- _WHAT YOU SHOULD DO_: After finding the line that contains "The width and height of the screenshot is (640, 582).", give again that line and each one following it, exactly, until the records end.

[Collected data entries]
********
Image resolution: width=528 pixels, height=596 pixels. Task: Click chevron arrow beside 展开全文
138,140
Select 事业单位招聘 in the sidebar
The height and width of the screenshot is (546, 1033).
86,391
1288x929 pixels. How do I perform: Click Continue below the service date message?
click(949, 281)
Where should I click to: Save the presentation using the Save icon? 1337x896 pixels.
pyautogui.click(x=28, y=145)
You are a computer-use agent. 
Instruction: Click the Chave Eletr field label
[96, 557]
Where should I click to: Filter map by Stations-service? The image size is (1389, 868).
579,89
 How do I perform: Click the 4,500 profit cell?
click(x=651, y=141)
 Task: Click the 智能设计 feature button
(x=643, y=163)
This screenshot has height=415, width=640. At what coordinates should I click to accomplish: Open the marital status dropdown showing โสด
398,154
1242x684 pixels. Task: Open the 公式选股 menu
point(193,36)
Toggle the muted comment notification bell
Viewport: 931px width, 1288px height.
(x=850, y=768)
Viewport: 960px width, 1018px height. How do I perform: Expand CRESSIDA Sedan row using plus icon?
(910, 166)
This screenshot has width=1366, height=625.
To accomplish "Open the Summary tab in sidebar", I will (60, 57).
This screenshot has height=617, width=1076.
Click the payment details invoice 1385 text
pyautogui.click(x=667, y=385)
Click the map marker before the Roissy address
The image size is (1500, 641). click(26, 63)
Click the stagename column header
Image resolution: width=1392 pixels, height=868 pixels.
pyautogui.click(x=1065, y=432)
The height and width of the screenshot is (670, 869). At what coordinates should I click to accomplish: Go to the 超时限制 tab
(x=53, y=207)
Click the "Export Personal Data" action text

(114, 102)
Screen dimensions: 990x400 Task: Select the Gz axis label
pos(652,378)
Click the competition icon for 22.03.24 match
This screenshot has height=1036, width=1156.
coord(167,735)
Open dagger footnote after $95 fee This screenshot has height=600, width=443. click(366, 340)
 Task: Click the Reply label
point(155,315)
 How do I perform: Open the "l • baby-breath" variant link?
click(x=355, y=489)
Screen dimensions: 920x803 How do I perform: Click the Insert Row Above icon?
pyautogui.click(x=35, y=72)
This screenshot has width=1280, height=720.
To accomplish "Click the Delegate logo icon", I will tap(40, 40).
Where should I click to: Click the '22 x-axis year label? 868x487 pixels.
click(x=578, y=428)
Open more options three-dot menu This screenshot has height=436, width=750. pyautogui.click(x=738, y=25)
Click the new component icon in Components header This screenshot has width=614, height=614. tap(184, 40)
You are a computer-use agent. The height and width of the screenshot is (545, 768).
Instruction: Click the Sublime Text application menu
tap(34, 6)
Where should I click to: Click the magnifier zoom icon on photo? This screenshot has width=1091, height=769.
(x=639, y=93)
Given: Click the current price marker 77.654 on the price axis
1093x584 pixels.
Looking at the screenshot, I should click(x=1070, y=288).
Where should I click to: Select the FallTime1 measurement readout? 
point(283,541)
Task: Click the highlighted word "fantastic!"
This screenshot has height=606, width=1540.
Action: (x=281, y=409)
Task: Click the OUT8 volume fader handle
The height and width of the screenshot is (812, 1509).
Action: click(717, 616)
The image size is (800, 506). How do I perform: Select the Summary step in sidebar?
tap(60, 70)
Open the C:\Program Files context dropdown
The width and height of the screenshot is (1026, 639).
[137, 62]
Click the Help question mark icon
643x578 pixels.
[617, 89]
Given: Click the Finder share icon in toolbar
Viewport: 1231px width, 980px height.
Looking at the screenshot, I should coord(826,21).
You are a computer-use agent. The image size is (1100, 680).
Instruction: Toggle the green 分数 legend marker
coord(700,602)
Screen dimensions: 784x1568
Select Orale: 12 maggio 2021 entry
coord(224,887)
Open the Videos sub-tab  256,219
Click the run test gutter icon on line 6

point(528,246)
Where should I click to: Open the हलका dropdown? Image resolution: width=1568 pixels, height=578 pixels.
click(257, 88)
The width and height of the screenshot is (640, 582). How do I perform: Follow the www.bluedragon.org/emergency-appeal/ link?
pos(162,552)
********
- _SOLUTION TO THIS EXERCISE_:
The width and height of the screenshot is (640, 582). How do I perform: Follow the www.bluedragon.org/emergency-appeal/ link?
pos(162,552)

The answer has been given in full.